2014体操ワールドカップ東京大会 男子後半種目レポート

45日に開催されたTOKYO CUP 2014 FIG体操競技・個人総合ワールドカップ東京大会。
続いて男子後半種目をレポートする。

◆跳馬
1人目はFabian Hambuechen(GER)選手。跳馬はいつも安定した演技を見せる選手だが、この日は着地で後ろに大きく1歩。その1歩がラインオーバーとなってしまった。こらえただけにもったいない実施だが、大きなミスにはならなかった。


2人目Daniel Purvis(GBR)選手は、着地でしりもちをついてしまう形に。動きを確認してみると、どうやら開きが間に合わずに着地に向かってしまったためかと思われる。本人も残念そうな様子を見せた。
跳馬は演技時間が短いため、次の選手までの回転も早いのだが、3人目のFabian Gonzalez(ESP)選手のときには運悪く女子の採点に時間がかかっていた上に、その後の女子選手の演技も待つことになり、いつも以上に待ち時間が長くなってしまった。しかし、彼はそんな空気を断ち切った。会心のドリッグス。彼の魅力である脚の長さを存分に生かした跳躍。高さもあり、本人も満面の笑みを見せる。価値点(Dスコア)が5.6の技なのだが、トータルスコアは15.033とハイスコア!

提供データ:

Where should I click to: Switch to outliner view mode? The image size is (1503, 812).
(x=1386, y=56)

...

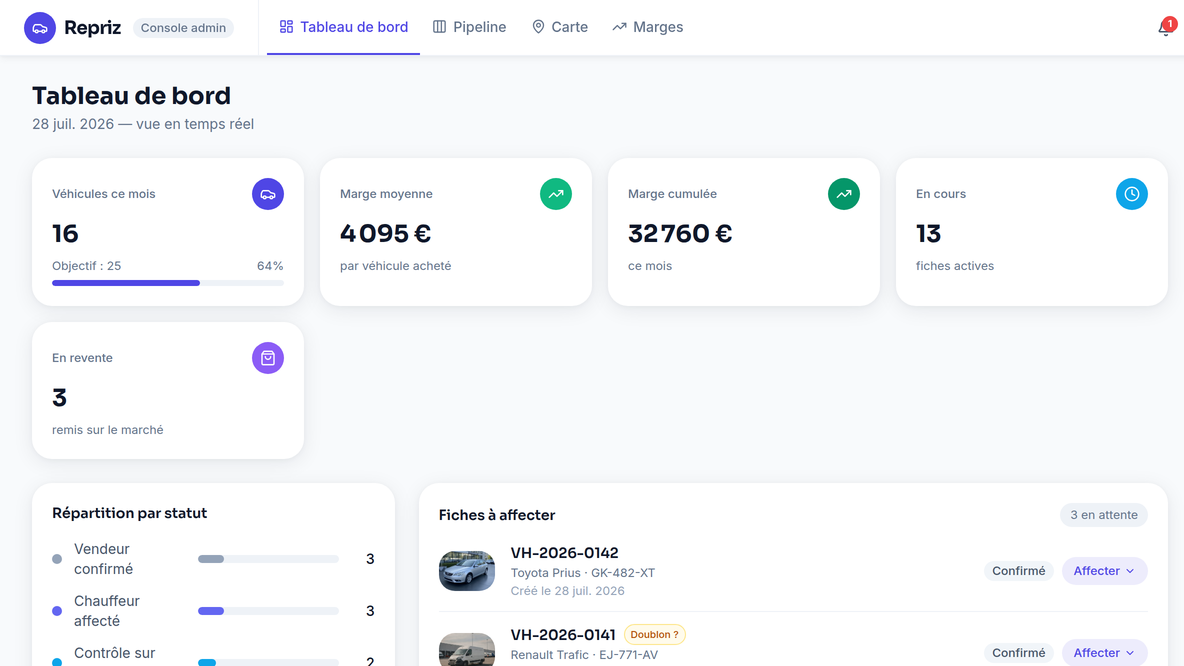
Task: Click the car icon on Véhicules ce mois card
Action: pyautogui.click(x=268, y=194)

課題内容: 上にある体操ワールドカップ東京大会のレポートを、一字も変えずに全文引用してください。

演習の結果:
2014体操ワールドカップ東京大会 男子後半種目レポート

45日に開催されたTOKYO CUP 2014 FIG体操競技・個人総合ワールドカップ東京大会。
続いて男子後半種目をレポートする。

◆跳馬
1人目はFabian Hambuechen(GER)選手。跳馬はいつも安定した演技を見せる選手だが、この日は着地で後ろに大きく1歩。その1歩がラインオーバーとなってしまった。こらえただけにもったいない実施だが、大きなミスにはならなかった。


2人目Daniel Purvis(GBR)選手は、着地でしりもちをついてしまう形に。動きを確認してみると、どうやら開きが間に合わずに着地に向かってしまったためかと思われる。本人も残念そうな様子を見せた。
跳馬は演技時間が短いため、次の選手までの回転も早いのだが、3人目のFabian Gonzalez(ESP)選手のときには運悪く女子の採点に時間がかかっていた上に、その後の女子選手の演技も待つことになり、いつも以上に待ち時間が長くなってしまった。しかし、彼はそんな空気を断ち切った。会心のドリッグス。彼の魅力である脚の長さを存分に生かした跳躍。高さもあり、本人も満面の笑みを見せる。価値点(Dスコア)が5.6の技なのだが、トータルスコアは15.033とハイスコア!